Word and element location records:
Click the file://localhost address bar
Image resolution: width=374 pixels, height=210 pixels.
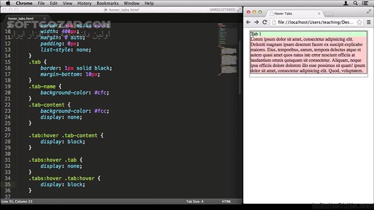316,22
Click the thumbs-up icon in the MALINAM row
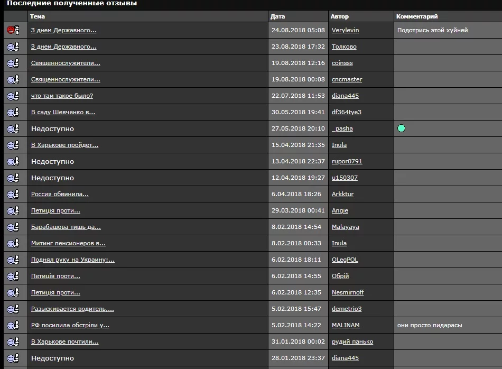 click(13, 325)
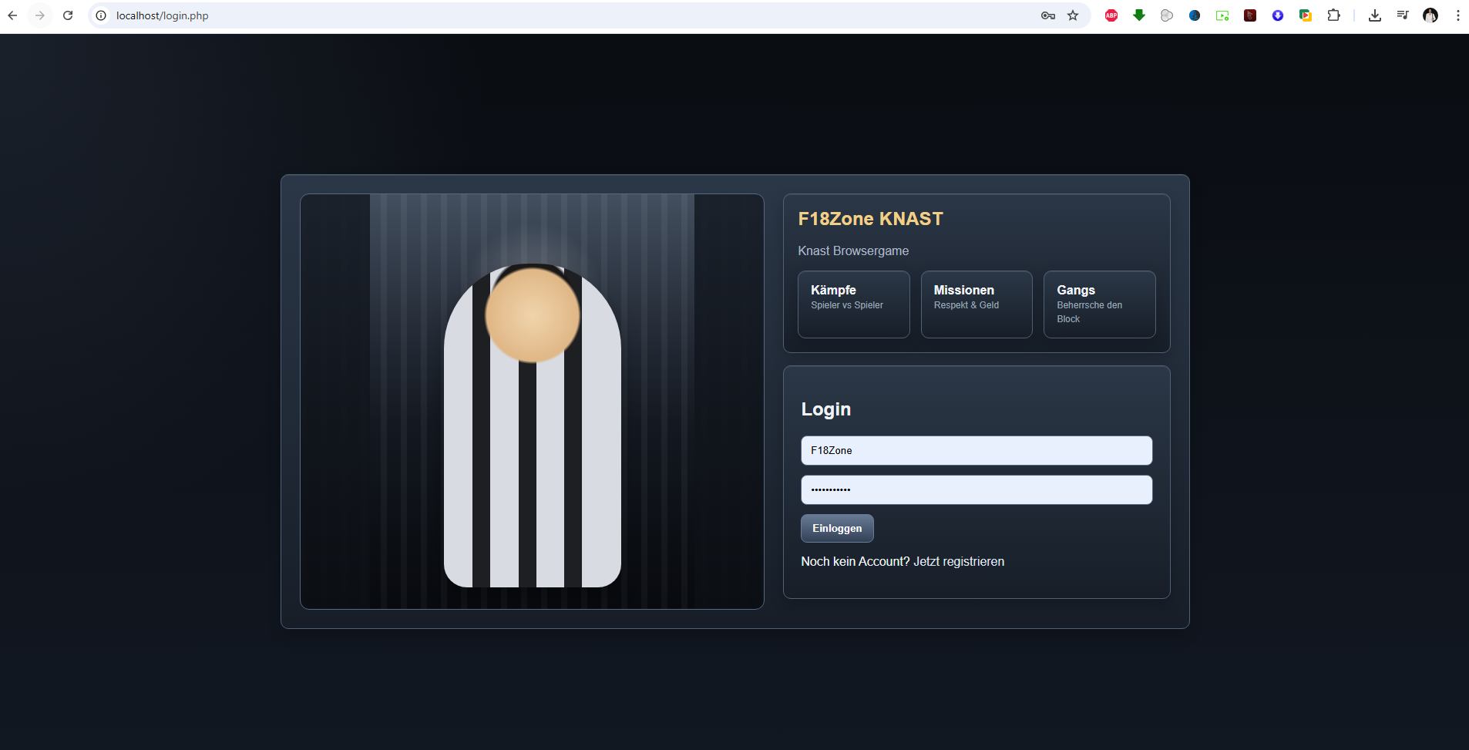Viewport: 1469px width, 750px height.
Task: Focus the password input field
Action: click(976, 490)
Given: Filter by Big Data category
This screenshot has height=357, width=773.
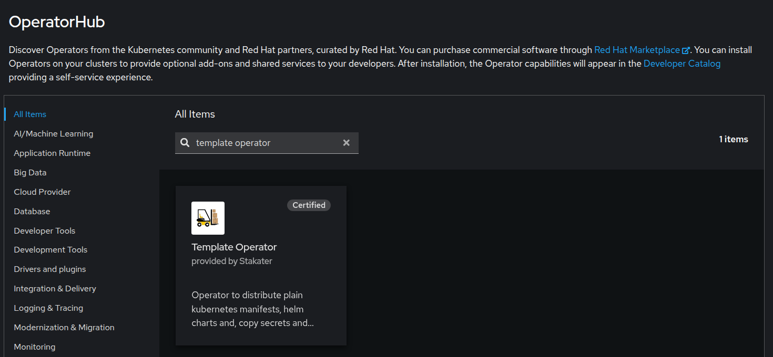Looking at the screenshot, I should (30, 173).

*Do this*
Output every line of the data above verbatim, omitting the pictures.

*Final answer*
Click the file://localhost address bar
Image resolution: width=374 pixels, height=210 pixels.
316,22
Click the thumbs-up icon in the MALINAM row
 click(13, 325)
Viewport: 1469px width, 750px height.
Task: Focus the password input field
Action: click(976, 490)
Given: Filter by Big Data category
This screenshot has height=357, width=773.
Looking at the screenshot, I should (30, 173).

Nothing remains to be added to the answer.